A hacker group has broken into at least 570 e-commerce stores in 55 countries, including in India, in the last three years, leaking information on more than 184,000 stolen credit cards and generated over $7 million (over Rs 52 crore) from selling compromised payment cards.
Known as “Keeper, the group has been stealing information from these online stores which include Mumbai-based online jewellery store ejohri.com that was allegedly compromised in February this year, according to the threat intelligence firm Gemini Advisory.
“Over 85 percent of the victim sites operated on the Magento CMS, which is known to be the top target for Magecart attacks and boasts over 250,000 users worldwide,” said the Gemini report.
The country hosting the largest selection of these victim e-commerce sites was the US, followed by the United Kingdom and the Netherlands.
The websites hacked include online bicycle merchant milkywayshop.it, Pakistan-based clothing store alkaramstudio.com, Indonesia-based Apple product reseller ibox.co.id and US-based premier wine and spirits seller cwspirits.com, among others.
The Keeper eMagecart’ group has verifiably compromised hundreds of domains and likely extracted payment card information from many more that have yet to be uncovered.
“With revenue likely exceeding $7 million and increased cybercriminal interest in CNP (Card Not Present) data during the COVID-19 quarantine measures across the world, this group’s market niche appears to be secure and profitable,” said the report.
“Keeper” is likely to continue launching increasingly sophisticated attacks against online merchants across the world.
Gemini uncovered an unsecured access log on the Keeper control panel with 184,000 compromised cards with time stamps ranging from July 2018 to April 2019.
“Extrapolating the number of cards per nine months to Keeper’s overall lifespan, and given the dark web median price of $10 per compromised Card Not Present (CNP) card, this group has likely generated upwards of $7 million USD from selling compromised payment cards,” the report informed.
In mid-2020, Magecart attacks have become a daily occurrence for small to medium-sized e-commerce businesses.
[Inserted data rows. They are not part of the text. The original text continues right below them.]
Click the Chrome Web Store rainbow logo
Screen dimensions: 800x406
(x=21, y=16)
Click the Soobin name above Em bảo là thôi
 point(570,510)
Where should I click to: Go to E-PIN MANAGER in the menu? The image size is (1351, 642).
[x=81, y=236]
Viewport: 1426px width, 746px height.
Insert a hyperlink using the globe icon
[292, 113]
Operating on an outdated content management system (CMS), utilizing unpatched add-ons, or having administrators’ credentials compromised through sequel injections leaves e-commerce merchants vulnerable to a variety of different attack vectors.
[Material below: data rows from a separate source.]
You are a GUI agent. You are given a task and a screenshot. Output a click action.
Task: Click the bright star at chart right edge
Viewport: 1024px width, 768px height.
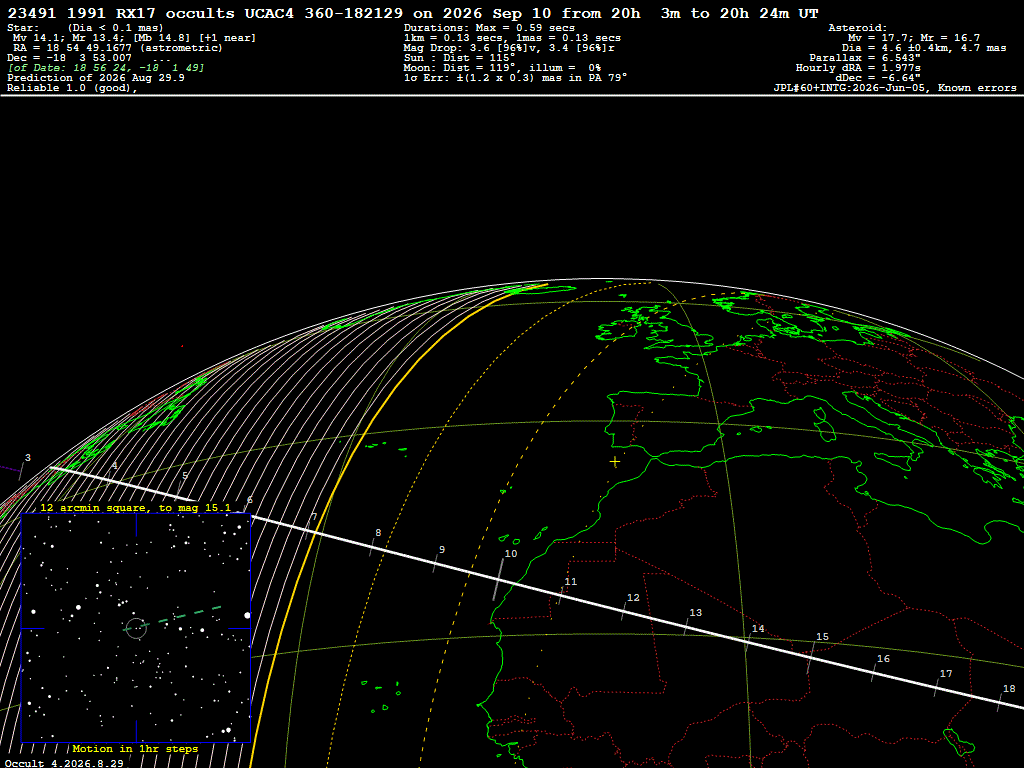pos(247,615)
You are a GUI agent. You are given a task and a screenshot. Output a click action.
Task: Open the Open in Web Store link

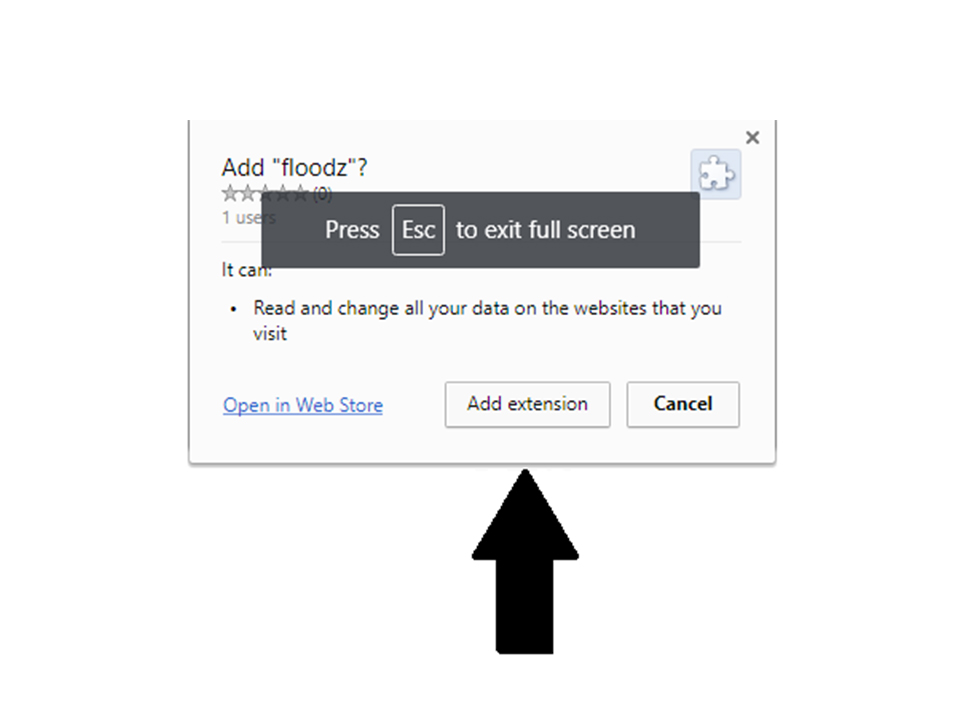[x=303, y=405]
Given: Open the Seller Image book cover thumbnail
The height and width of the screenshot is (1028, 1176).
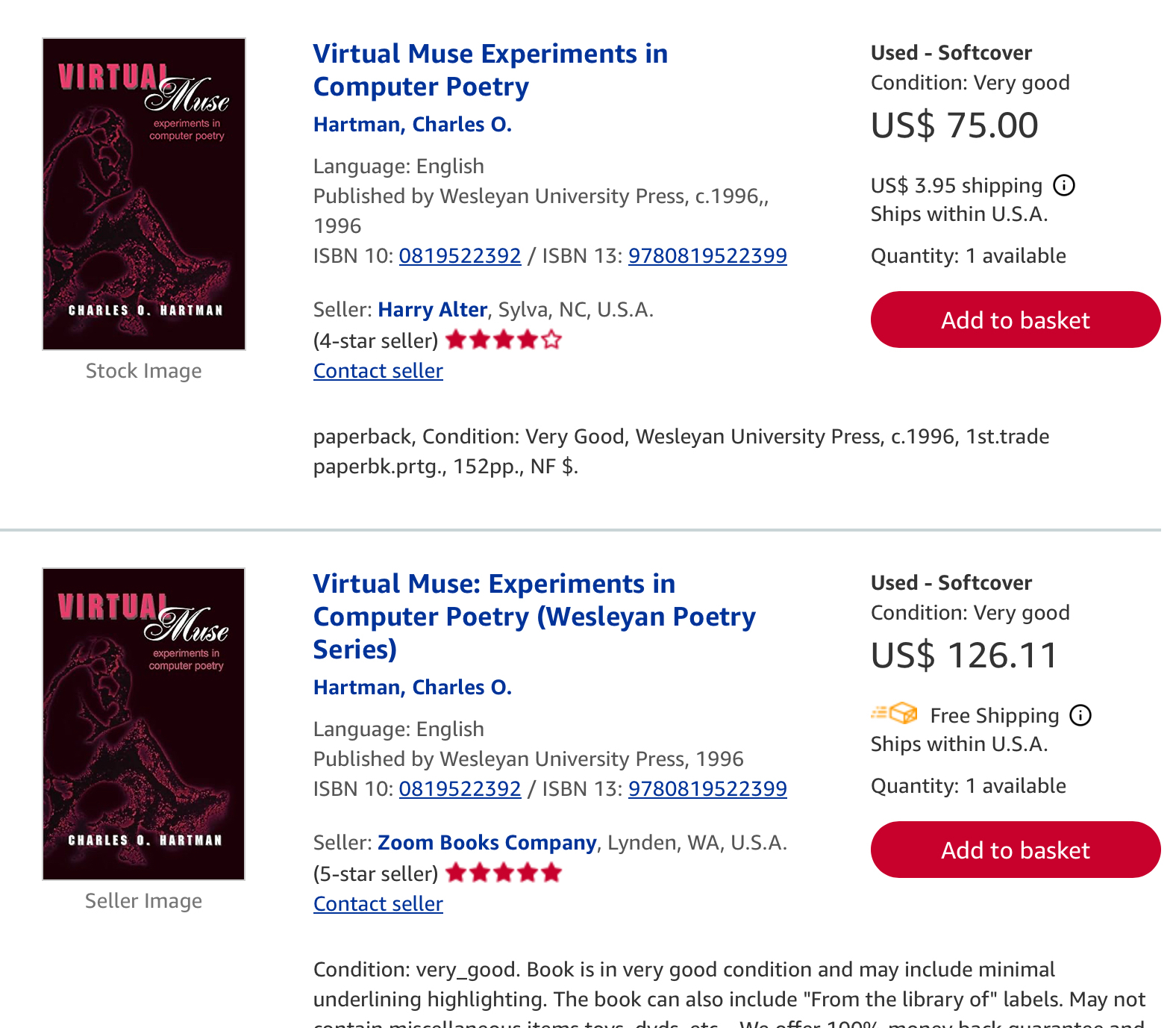Looking at the screenshot, I should pos(144,724).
Over the past six months, the Gemini team has uncovered thousands of Magecart attacks ranging from a simple dynamic injection of malicious code using a criminally hosted domain, to leveraging Google Cloud or GitHub storage services and using steganography to embed malicious payment card-stealing code into an active domain’s logos and images.
“The criminals behind this threat constantly evolve and improve their techniques to prey on unsuspecting victims who do not emphasize domain security,” the security researchers noted.